Splunk is committed to using inclusive and unbiased language. This blog post might contain terminology that we no longer use. For more information on our updated terminology and our stance on biased language, please visit our blog post. We appreciate your understanding as we work towards making our community more inclusive for everyone.
Well, NetFlow provides a lens into the why of network use - What applications are being used, what is driving observed load on a network, and what are my users ultimately trying to accomplish with the network access? By combining NetFlow data with other, lower-level network and infrastructure data you can build a rich picture of network use end-to-end and cross-layer, peering into the applications and services which are being supported and are depending on the network infrastructure! This can help solve myriad use cases, ranging from capacity management, peering strategies, security, performance optimization, and more.
And NetFlow is (mostly) standard and it’s ubiquitous! Essentially every IP network device supports NetFlow. As a rich, passively generated, standard data source available out of the box from your gear, it’s just waiting to be added to the mix, providing some additional insights and goodness!
So, now that we understand the importance of NetFlow data, let’s see how Splunk can help us. Ready to take this journey? Let’s go!

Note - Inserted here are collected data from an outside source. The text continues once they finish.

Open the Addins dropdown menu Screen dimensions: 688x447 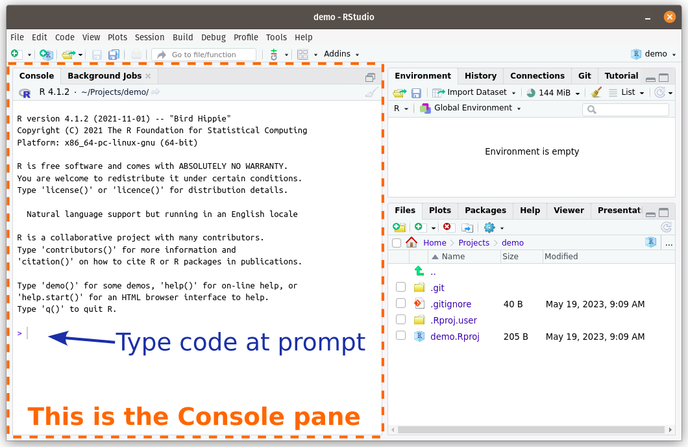(x=341, y=54)
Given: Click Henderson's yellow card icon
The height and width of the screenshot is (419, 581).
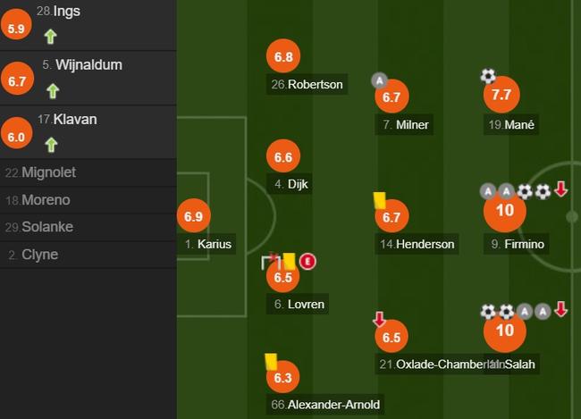Looking at the screenshot, I should click(379, 200).
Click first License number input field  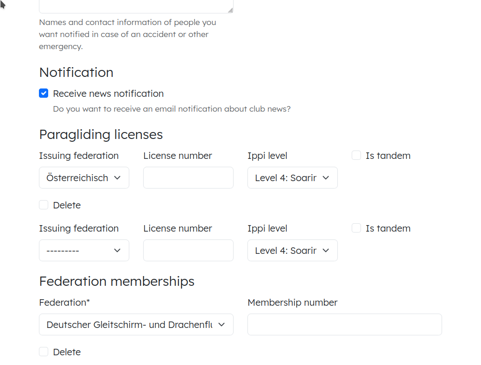[188, 177]
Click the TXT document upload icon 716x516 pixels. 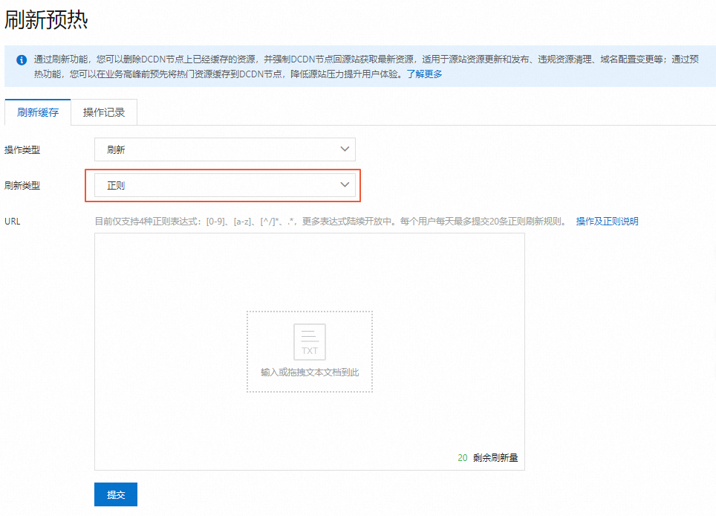pos(309,342)
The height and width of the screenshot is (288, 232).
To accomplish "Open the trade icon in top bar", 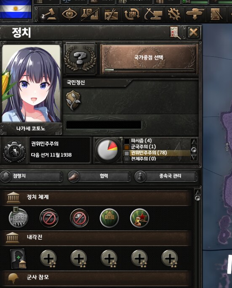I will (132, 14).
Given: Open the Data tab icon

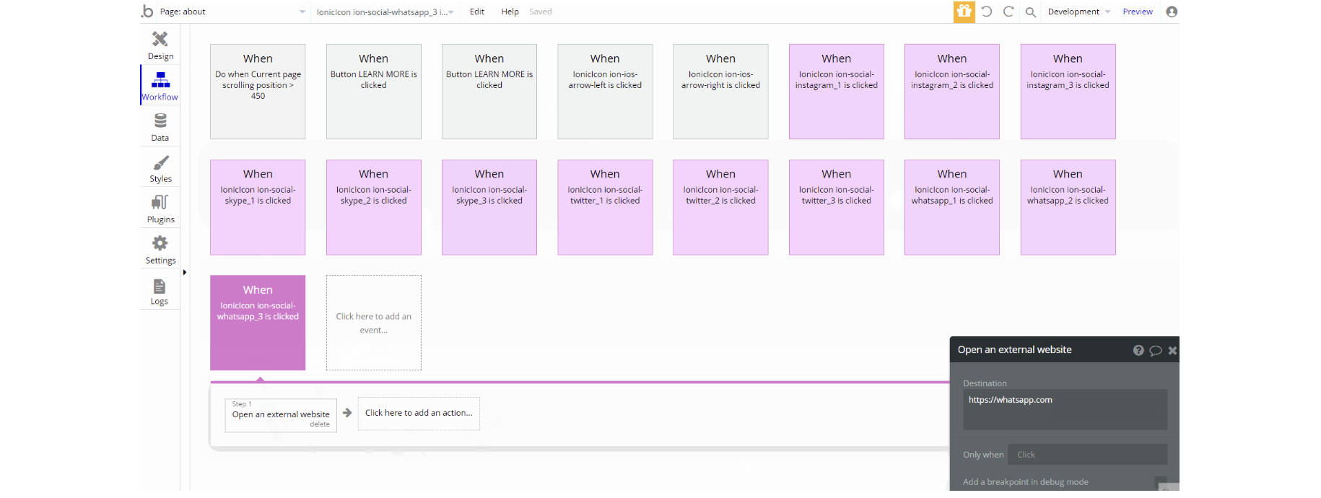Looking at the screenshot, I should [160, 126].
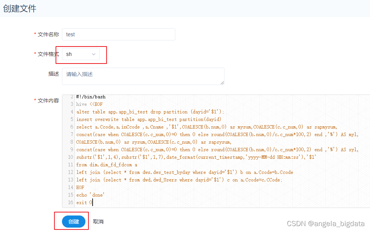Viewport: 370px width, 231px height.
Task: Click the 文件名称 input containing 'test'
Action: (x=118, y=34)
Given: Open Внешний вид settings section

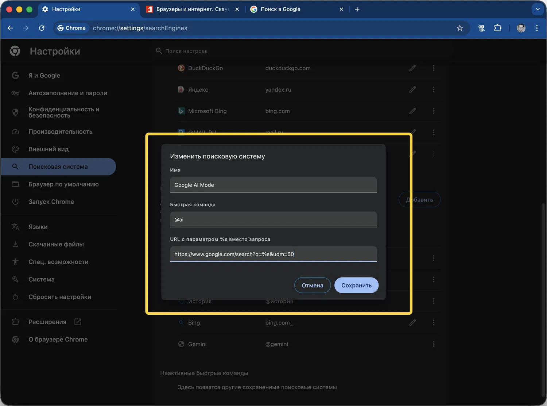Looking at the screenshot, I should click(49, 149).
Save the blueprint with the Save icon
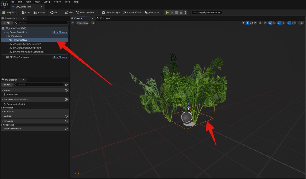The image size is (306, 179). 25,13
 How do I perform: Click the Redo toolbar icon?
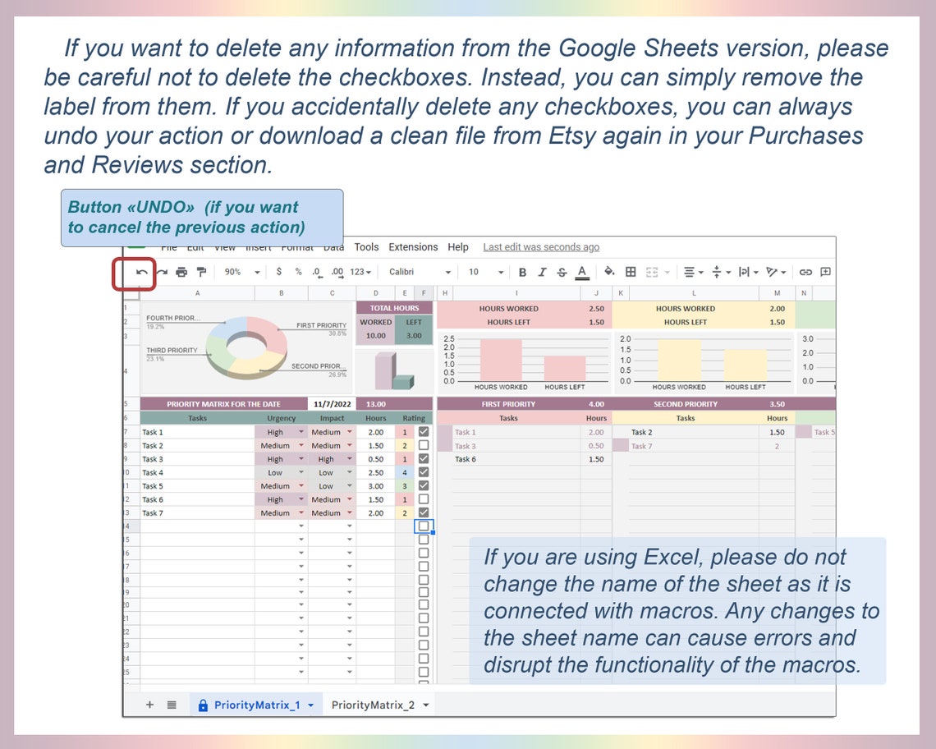click(160, 272)
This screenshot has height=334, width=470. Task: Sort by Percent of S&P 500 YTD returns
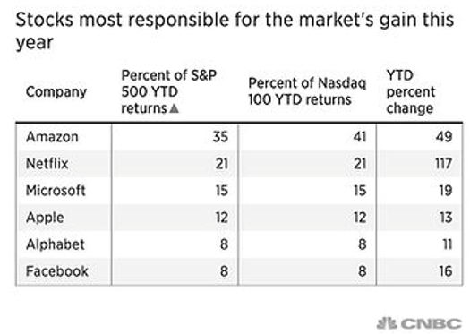coord(169,91)
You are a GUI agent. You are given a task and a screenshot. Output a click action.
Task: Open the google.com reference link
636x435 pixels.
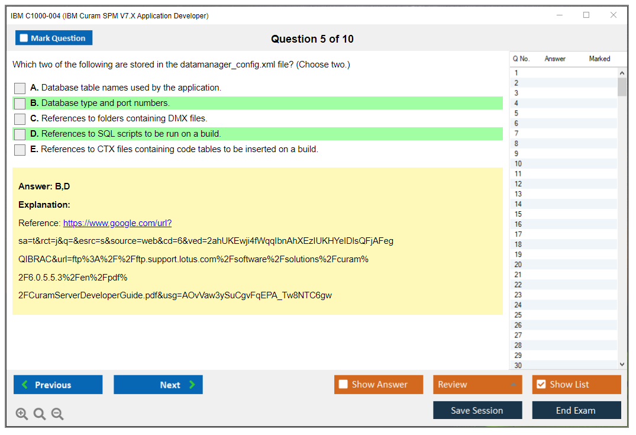coord(117,223)
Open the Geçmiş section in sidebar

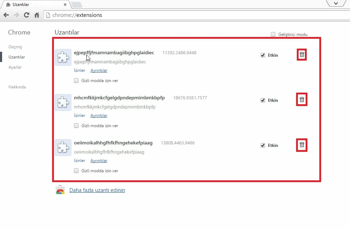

First of all, let me introduce you to our sherpa in this Himalayan ascent, my good friend Splunk Stream.
The Splunk Stream app, lets you capture, filter, index, and analyze streams of network event data. The software acts as a network traffic sniffing tool. Through a simple web GUI, you can filter which protocol metadata you want to index, aggregate for statistical analysis of event data, collect NetFlow data, capture full packet streams, monitor network trends and app performance and much more!
So, we will set up our base camp by deploying the Splunk Stream app in our Splunk environment.
A solid base camp is crucial for the success of our ascent. There are different deployment architectures available for deploying Splunk Stream both on-premises and on Splunk Cloud. We'll assume that we have a functioning Splunk on-premises distributed environment where we need to deploy Splunk Stream components.
In the following figure you can see the general architecture for Splunk Stream in a distributed Splunk deployment:
The figure above shows a typical multilayer Splunk deployment with Search Head layer, Indexing layer and Forwarding layer adding to all of them the Splunk Stream components required to make Splunk Stream work.
Note that for the forwarding layer we can set up Splunk universal forwarders, Splunk heavy forwarders or Independent Stream Forwarder (ISF). The ISF is a standalone Stream forwarder. The ISF sends captured network data to Splunk using the HTTP event collector and does not require a Splunk universal forwarder to collect wire data. It is helpful in networks and deployments where a universal forwarder cannot be installed.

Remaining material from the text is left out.